In this week’s podcast, we look at two unsuccessful anti-SLAPP motions that were decided this week, and examine where the attorneys went wrong.
Yelp continues to get into mischief. In Episode 4 of the California SLAPP Law Podcast, we discussed the case of Yelp v. McMillan Law Group, wherein Yelp is suing a law firm, claiming that it posted fake reviews, and that Yelp was damaged as a result. McMillan Law Group filed an anti-SLAPP motion, and we are awaiting the results.
Now, in the case of Demetriades v. Yelp, the tables have been turned, and the plaintiff is essentially suing Yelp for its fake reviews about itself. Yelp tries to promote the notion that its reviews are filtered and trustworthy, despite all evidence to the contrary. Demetriades, who has had several bogus reviews written about his restaurant, didn’t try to sue Yelp for those bogus reviews, but instead sued Yelp for claiming that reviews on the site are trustworthy. Yelp brought an anti-SLAPP motion, which was DENIED.
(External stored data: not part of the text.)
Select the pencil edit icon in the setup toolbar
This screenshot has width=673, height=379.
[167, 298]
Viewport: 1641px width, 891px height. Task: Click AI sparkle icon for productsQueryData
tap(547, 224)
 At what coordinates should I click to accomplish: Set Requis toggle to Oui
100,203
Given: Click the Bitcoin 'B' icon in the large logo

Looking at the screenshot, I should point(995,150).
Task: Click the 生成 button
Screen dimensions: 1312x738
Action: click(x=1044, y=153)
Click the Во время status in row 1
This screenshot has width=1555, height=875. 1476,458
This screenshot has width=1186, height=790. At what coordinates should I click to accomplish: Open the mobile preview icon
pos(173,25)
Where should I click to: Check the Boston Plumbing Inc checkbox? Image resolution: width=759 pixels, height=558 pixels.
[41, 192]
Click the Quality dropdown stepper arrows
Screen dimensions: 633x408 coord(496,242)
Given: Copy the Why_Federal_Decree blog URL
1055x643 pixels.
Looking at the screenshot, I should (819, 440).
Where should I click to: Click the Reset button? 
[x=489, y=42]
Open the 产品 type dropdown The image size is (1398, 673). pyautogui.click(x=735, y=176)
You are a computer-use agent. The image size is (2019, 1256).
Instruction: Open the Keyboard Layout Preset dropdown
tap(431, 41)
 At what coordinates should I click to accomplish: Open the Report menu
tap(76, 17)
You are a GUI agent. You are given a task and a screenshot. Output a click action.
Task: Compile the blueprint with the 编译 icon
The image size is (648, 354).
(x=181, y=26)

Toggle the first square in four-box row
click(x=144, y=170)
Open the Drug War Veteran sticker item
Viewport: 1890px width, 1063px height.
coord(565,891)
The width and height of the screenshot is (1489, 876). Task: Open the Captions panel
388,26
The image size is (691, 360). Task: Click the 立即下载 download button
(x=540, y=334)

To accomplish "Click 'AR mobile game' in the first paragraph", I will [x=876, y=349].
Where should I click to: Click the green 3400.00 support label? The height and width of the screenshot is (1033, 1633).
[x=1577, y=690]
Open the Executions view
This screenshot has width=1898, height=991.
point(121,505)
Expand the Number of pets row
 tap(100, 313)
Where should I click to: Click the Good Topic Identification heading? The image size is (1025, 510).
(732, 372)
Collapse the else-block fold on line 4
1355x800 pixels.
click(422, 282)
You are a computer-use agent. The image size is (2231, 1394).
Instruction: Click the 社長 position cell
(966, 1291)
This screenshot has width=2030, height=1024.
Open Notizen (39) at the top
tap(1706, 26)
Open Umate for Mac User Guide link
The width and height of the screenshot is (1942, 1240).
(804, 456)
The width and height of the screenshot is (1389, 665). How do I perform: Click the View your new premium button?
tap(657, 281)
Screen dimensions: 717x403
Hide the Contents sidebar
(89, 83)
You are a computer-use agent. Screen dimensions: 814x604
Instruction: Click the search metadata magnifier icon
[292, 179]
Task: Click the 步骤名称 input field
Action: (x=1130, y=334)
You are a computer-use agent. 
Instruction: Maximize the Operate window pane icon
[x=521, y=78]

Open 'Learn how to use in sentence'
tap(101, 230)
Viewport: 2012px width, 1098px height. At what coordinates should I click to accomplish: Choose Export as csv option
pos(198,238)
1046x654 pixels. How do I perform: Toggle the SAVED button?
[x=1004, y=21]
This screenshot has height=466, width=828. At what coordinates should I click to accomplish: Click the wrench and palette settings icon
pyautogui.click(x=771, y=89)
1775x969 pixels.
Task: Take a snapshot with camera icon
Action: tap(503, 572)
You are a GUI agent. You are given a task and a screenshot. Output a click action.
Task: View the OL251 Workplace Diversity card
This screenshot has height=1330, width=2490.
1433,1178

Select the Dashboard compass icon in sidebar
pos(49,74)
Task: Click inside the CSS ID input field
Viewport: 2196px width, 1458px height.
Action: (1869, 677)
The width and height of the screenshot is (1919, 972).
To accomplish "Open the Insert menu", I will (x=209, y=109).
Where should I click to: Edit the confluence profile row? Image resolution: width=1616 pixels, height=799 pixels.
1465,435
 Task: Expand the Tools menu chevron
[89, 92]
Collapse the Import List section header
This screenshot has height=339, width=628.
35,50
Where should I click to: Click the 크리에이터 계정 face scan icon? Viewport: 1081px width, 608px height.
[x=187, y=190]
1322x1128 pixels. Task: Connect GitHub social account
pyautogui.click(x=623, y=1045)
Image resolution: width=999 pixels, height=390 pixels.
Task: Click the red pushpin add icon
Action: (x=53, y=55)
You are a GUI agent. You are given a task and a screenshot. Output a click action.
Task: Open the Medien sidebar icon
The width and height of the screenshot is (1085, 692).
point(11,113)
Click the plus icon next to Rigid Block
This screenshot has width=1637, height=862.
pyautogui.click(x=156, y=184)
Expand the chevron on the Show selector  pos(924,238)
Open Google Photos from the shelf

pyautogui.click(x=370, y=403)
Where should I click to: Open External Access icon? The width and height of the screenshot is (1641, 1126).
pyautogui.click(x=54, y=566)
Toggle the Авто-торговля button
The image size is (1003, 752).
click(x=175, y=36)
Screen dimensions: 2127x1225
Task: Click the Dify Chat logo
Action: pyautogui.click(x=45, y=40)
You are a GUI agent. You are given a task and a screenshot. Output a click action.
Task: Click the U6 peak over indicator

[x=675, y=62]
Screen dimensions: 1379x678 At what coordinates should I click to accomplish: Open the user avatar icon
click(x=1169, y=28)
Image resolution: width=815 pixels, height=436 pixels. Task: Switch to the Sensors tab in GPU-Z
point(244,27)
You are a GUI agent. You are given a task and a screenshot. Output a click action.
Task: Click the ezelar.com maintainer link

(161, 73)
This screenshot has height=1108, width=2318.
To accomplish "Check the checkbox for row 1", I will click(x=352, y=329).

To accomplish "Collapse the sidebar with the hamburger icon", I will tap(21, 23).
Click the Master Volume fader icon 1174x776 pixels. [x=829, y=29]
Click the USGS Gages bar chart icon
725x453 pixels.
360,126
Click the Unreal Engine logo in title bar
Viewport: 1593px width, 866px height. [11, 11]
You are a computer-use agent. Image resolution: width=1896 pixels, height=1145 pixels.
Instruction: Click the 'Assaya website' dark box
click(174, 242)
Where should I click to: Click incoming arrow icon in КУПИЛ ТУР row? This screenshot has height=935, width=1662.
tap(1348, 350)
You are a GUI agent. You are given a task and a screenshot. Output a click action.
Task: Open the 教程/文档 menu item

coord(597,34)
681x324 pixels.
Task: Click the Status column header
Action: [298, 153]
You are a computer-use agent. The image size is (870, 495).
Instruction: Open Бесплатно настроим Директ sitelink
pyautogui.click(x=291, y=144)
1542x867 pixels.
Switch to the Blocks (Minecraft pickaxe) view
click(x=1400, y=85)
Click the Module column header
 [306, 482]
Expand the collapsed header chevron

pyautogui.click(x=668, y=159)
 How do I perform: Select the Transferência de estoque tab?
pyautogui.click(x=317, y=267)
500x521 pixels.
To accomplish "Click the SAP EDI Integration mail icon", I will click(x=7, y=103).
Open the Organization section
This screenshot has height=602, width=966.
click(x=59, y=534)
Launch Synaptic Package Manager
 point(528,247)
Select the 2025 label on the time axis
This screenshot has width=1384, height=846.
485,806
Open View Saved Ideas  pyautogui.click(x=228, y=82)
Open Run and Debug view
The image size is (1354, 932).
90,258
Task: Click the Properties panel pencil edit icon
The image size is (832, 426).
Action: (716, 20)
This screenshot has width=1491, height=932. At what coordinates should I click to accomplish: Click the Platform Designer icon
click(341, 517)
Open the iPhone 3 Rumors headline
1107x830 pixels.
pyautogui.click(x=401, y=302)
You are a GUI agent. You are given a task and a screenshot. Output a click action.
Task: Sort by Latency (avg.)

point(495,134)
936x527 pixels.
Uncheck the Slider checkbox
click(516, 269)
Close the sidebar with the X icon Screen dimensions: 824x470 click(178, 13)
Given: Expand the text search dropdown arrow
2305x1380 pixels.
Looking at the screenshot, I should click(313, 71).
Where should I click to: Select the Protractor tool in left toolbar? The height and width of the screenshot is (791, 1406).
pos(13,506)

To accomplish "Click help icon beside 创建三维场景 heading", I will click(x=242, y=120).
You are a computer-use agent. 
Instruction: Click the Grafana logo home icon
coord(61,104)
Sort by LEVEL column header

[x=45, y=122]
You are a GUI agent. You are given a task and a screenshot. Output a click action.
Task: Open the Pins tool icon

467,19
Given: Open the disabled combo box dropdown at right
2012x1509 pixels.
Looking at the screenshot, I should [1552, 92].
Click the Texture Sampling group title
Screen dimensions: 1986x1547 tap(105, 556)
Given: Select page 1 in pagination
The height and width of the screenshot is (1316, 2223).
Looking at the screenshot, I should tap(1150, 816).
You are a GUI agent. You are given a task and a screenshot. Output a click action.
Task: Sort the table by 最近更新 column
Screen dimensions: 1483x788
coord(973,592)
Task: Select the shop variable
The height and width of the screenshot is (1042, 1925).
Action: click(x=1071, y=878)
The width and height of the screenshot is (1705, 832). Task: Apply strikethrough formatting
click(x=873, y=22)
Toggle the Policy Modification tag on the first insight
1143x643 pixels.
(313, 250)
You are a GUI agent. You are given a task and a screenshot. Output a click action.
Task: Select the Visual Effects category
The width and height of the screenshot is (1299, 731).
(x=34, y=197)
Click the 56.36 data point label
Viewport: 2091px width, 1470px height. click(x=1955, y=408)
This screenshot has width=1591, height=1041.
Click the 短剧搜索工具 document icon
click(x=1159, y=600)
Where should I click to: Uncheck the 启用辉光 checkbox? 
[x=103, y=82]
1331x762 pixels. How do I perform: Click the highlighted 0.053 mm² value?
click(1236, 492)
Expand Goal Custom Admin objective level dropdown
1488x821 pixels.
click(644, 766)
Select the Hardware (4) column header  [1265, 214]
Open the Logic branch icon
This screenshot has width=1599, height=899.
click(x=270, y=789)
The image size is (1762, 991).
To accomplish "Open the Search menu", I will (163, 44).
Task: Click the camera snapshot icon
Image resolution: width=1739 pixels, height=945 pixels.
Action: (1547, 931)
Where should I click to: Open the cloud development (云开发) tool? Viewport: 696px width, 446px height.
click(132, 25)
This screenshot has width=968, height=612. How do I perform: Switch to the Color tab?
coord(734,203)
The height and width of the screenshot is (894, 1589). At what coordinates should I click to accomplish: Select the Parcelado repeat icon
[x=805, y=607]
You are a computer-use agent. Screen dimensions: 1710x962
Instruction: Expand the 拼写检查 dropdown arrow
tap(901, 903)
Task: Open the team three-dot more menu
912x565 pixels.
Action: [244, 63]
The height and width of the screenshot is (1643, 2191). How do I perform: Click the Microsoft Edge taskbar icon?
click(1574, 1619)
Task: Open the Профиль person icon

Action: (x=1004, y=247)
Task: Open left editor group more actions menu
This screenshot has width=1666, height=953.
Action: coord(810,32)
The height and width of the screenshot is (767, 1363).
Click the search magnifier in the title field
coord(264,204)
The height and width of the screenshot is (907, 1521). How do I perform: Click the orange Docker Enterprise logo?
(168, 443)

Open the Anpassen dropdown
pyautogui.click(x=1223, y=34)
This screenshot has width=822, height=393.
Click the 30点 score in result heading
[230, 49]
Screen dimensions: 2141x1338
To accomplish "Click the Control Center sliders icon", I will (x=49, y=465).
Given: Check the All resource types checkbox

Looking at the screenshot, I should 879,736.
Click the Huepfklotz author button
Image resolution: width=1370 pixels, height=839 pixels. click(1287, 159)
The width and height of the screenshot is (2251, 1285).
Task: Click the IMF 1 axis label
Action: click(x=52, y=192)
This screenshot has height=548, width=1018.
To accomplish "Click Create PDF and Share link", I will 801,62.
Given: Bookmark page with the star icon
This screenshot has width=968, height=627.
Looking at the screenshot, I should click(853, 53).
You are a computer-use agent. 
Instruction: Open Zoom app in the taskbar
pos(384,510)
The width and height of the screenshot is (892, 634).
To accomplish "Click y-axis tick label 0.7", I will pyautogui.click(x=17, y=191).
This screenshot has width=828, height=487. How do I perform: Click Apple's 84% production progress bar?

We also examined Douglas Gotterba v. John Travota, where Travolta’s former pilot from the 80’s has decided to publish a tell-all book about Travolta, that apparently alleges a homosexual lifestyle. When Travolta threatened to sue, claiming Gotterba was subject to a confidentiality agreement, Gotterba did exactly what you are supposed to do, and filed a declaratory relief action.
Basically, Gotterba is simply asking a court to determine if he is in fact subject to a confidentiality agreement. If so, he will slunk away into the night. If not, then he will be free to publish the book. Great solution, right?
Not according to Travolta’s attorneys. they claimed that Gotterba’s action was really just an attempt to get Travolta’s attorneys to stop sending warning letters to publishers. Since pre-litigation letters are privileged, they brought an anti-SLAPP motion against the declaratory relief action.
The Court of Appeal ruled that the letters may have triggered the action, but they are not the basis of the action. Motion DENIED.